Mysql – Adding a subquery to the SELECT clause returns an error

aggregatearrayMySQLquery

I have a query which was originally written to retrieve work-event data based on whether the work-event was updated during a specified date range. The query ends up being used to populate a reporting tool to monitor task activity.

Here's the original query with its example output:

SELECT tasks.id, tasks.name, users.name, DATE_FORMAT(MAX(kits.updated_at), '%m/%d/%Y'),
COUNT(DISTINCT(DATE(kits.updated_at))), COUNT(DISTINCT(kits.id))
FROM kits
JOIN tasks ON tasks.id = kits.task_id JOIN users ON users.id = kits.user_id
WHERE kits.updated_at >= DATE_SUB(CURDATE(), INTERVAL 1 MONTH)
GROUP BY tasks.id, users.name

returned result:

=> [[1574, "Test Task", "username", "11/21/2019", 3, 12]]

Result is an array of arrays with column fields occurring in left-to-right order:
Task ID, Task Name, Username, Date Last Active, Count: Dates Active, Count: Kits Active On

Here's an example of how the query's results are fed into a table:

| Task ID | Task Name | Username | Date Last Active | Count: Dates Active | Count: Kits Active On | 
|---------|-----------|----------|------------------|---------------------|-----------------------| 
| 1203    | Test Task | user1    | 11/20/2019       | 6                   | 15                    | 
| 1203    | Test Task | user2    | 11/20/2019       | 3                   | 11                    | 
| 1203    | Test Task | user3    | 11/17/2019       | 12                  | 181                   | 
| 1205    | Test Task | user4    | 11/18/2019       | 9                   | 41                    | 
| 1205    | Test Task | user5    | 11/21/2019       | 8                   | 21                    |

To explain: in our application, task activity is made up of distinct work-events (i.e., "kits") related to the task. To directly spell out this relation, tasks are made up of or have many "kits", and each kit has a state property with values such as "assigned", "broken" or "done".
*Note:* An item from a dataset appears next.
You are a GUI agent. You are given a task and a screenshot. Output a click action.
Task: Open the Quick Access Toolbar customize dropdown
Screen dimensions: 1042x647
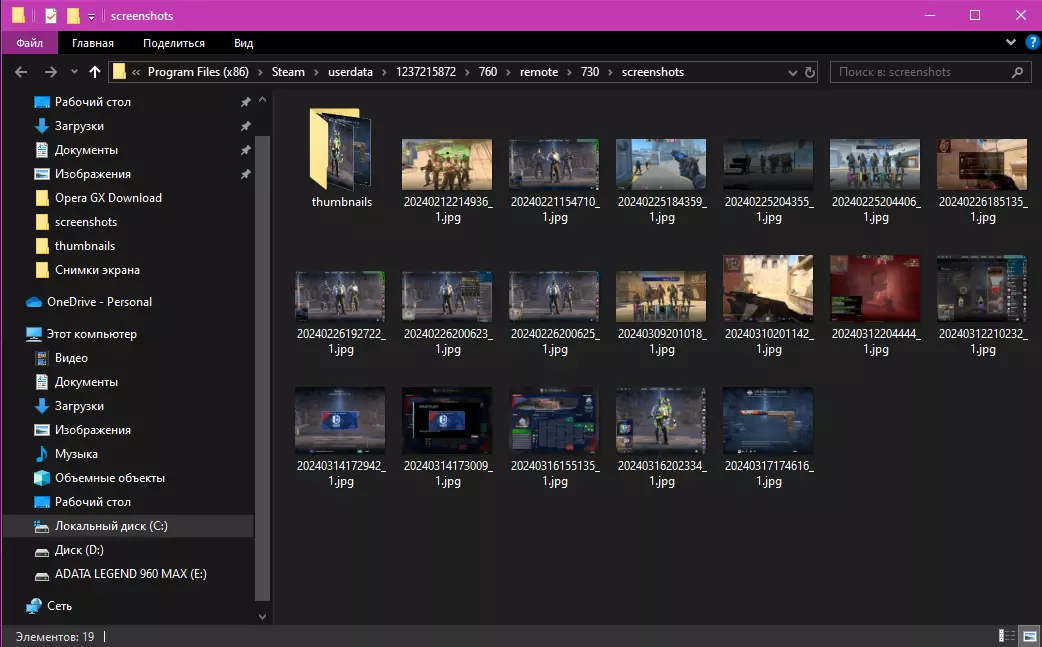pos(91,16)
To the current report, I've been asked to add an additional "Completed Kits" column which needs to be populated with unique id's (kits.uid) for any kits that have had their status updated to "done" during the specified time range.
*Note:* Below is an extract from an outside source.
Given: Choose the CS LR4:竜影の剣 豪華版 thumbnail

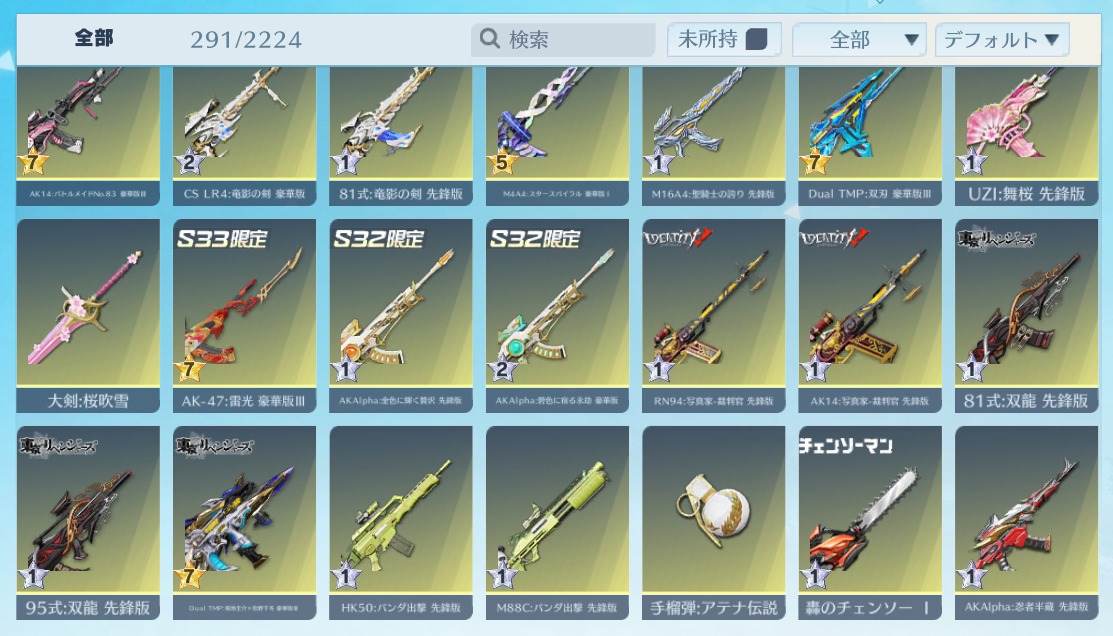Looking at the screenshot, I should tap(244, 136).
My question: is it possible to add something like a conditional WHERE clause or filter which is only applied to a single field in my SELECT clause? In this case, this new filter would limit only those kits which had their state value updated to "done" within the constraints of the more general filter working to include kits updated over the specified date_range.

So far, based on my review of mysql search results, I've tried the following which includes a subquery inside the SELECT clause:

SELECT tasks.id, tasks.name, users.name, DATE_FORMAT(MAX(kits.updated_at), '%m/%d/%Y'),
COUNT(DISTINCT(DATE(kits.updated_at))), COUNT(DISTINCT(kits.id)),
(SELECT kits.uid FROM kits WHERE kits.updated_at #{date_range} AND kits.state = "done")
FROM kits
JOIN tasks ON tasks.id = kits.task_id JOIN users ON users.id = kits.user_id
WHERE kits.updated_at #{date_range}
GROUP BY tasks.id, users.name

The problem here is that MySQL throws an error reporting that my subquery is returning more than 1 row.

The results I'm looking for should in fact populate a final "Kits Completed" column on the table with multiple "done" kit.uid values. Returning to the error after Jacob's comment below, I'm starting to realize that the problem is that the "more than 1 row" results returned by my subquery needs to be transformed into a string or nested collection so it represents a single piece of data, like so:

Desired results:

=> [[1574, "Test Task", "username", "11/21/2019", 3, 12, ["done-kit-uid-1", "done-kit-uid-2", "done-kit-uid-3"]]]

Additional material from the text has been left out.